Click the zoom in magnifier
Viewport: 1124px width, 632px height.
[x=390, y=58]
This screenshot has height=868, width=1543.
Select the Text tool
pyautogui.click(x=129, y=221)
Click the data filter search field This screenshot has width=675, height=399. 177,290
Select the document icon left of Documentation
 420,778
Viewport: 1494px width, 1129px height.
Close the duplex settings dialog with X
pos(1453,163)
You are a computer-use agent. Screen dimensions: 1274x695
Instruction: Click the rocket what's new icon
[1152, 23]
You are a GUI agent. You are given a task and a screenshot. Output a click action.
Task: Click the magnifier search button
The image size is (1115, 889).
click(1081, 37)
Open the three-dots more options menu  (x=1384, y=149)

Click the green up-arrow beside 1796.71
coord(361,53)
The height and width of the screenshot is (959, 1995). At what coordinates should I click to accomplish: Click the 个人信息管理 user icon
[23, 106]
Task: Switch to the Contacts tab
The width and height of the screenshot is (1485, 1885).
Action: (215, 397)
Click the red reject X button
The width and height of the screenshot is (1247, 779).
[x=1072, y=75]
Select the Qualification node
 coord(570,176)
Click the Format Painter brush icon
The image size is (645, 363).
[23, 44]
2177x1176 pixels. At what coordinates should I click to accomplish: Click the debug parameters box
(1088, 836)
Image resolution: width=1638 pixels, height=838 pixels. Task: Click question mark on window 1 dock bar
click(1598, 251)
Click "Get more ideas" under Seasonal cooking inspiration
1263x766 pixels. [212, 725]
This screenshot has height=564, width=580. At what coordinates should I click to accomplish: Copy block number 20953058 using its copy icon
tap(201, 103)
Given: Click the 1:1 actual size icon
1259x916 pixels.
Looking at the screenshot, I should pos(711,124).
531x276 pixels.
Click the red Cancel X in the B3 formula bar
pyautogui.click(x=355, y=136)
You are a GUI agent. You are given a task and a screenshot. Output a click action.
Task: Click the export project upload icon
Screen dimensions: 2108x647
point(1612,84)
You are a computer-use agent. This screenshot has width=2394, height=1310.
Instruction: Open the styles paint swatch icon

= ACTIVITY =
Only an exact reproduction of the lines from the one with "You are a computer-use agent. This" to the end of the listing is expected.

= FINISHED EXERCISE =
You are a computer-use agent. This screenshot has width=2394, height=1310.
Instruction: Open the styles paint swatch icon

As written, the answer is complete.